I remember the way it felt the first time.
I remember the way each breath was shimmery and each heart beat held its breath waiting for the next pulse. I was afraid the moment would end — afraid the giddy beat inside my chest would disappear. I remember standing on the ledge, staring longingly at the thousands of dreams inside my heart, wanting so badly to jump. I was afraid to fall. Hearts can’t break if you never let them go.
I remember shaking on the bathroom floor.
I rocked back and forth with my knees pulled into my chest, arms crossed, fingernails digging into my elbows, gripping to keep myself from falling further. The sobs came from someplace inside that I didn’t even know existed. My sweat smelled like fear. I rocked myself into a fitful sleep on the hard, cold bathroom floor. I don’t know what was sleep and what was awake. The world crumbled apart, and I desperately scrambled to hold the pieces together. I had jumped, and now I was falling, drowning, suffocating.
My heart couldn’t let go — wouldn’t let go. I was Despair. I remember playing pretend and hiding the breaking, putting up the walls. Fake smiles and false laughs. I was slipping — far far away, and I didn’t know if I wanted to return. Loss is loneliness. It is a bottomless pit. I didn’t tell anyone — just sat in the pit alone. The bitterness was acid. Once upon a time my heart sang, and I jumped. I dreamed of flying. I felt the fluttery first kiss. I saw Forever. I hoped. I soared. Now the colorless pit was endless. Eternal. Alone. I clutched my stomach, gripping at invisible wounds.

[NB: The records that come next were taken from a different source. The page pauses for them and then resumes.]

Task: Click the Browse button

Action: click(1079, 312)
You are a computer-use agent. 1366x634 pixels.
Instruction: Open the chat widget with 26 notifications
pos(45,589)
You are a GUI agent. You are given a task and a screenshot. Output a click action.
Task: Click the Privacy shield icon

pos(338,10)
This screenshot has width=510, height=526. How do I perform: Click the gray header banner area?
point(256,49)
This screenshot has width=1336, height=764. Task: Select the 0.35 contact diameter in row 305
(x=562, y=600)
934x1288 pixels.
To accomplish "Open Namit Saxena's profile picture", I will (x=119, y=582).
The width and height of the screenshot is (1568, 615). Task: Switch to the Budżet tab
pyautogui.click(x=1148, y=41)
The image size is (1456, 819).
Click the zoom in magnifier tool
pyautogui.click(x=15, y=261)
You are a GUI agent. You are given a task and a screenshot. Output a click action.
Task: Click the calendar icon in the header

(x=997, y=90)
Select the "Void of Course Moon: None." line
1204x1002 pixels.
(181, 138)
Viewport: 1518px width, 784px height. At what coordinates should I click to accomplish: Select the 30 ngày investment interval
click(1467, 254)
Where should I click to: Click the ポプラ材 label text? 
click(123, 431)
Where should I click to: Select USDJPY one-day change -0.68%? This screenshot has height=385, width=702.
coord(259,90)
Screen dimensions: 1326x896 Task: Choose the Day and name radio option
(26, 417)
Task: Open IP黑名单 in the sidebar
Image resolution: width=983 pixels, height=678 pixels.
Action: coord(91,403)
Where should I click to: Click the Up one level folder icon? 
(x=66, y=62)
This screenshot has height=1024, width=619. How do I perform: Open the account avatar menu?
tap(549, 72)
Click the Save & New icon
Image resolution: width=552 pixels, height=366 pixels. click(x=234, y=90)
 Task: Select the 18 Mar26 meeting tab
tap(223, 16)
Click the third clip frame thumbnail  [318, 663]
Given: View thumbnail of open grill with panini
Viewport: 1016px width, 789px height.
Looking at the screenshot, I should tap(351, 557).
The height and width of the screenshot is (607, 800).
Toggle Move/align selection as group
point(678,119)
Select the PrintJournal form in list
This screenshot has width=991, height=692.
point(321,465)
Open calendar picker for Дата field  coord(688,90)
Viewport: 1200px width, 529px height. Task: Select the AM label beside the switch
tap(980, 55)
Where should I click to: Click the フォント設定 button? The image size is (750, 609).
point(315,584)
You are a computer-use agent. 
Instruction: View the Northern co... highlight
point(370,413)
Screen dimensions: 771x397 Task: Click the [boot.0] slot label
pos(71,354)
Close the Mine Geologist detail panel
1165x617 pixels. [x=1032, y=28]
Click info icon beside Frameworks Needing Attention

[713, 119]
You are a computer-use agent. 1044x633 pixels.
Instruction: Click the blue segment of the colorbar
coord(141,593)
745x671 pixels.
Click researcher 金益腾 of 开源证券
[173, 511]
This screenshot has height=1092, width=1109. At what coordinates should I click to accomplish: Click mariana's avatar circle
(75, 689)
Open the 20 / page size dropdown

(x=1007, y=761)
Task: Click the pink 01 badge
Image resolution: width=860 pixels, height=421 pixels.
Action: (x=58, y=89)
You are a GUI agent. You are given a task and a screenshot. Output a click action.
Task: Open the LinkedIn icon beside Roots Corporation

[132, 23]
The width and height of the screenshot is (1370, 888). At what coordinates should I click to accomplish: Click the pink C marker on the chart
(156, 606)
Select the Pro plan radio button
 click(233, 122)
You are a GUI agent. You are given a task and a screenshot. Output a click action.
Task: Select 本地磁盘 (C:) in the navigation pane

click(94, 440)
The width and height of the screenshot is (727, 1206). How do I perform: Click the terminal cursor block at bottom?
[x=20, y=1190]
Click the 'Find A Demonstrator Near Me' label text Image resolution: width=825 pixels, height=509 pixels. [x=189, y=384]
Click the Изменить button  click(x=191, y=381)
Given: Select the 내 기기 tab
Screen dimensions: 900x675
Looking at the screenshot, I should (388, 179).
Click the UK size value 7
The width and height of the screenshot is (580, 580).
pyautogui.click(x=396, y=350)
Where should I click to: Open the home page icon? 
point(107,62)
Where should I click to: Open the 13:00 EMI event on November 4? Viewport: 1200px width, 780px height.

Love is funny. It can make you light and fluttery. The world looks bright and is full of possibility. It doesn’t matter how many times you hear the warning strings stirring your heart and pulling you away from the ledge — love makes you jump. Love is funny. It can send you to your knees. The world is sobbing and aching. It doesn’t matter how many people tell you you will be okay — love is a knife in the stomach. There is no mercy. It knocks the wind out of you. Love is in those aching moments when all hope has flooded from your soul. Love makes you fall.
My heart is shimmery again. I realize that love can be soft and peaceful and safe. My heart can race and my insides can quiver and my breath can get caught in my chest without fear. He holds onto my heart, not gripping it; and I hold onto his, not clinging to it. I begin to realize that there is much more inside me to be unlocked. I begin to realize that there is much more inside me to give.
Love is Funny initially appeared in Romeo + Juliet’s issue of Étoile in September 2018.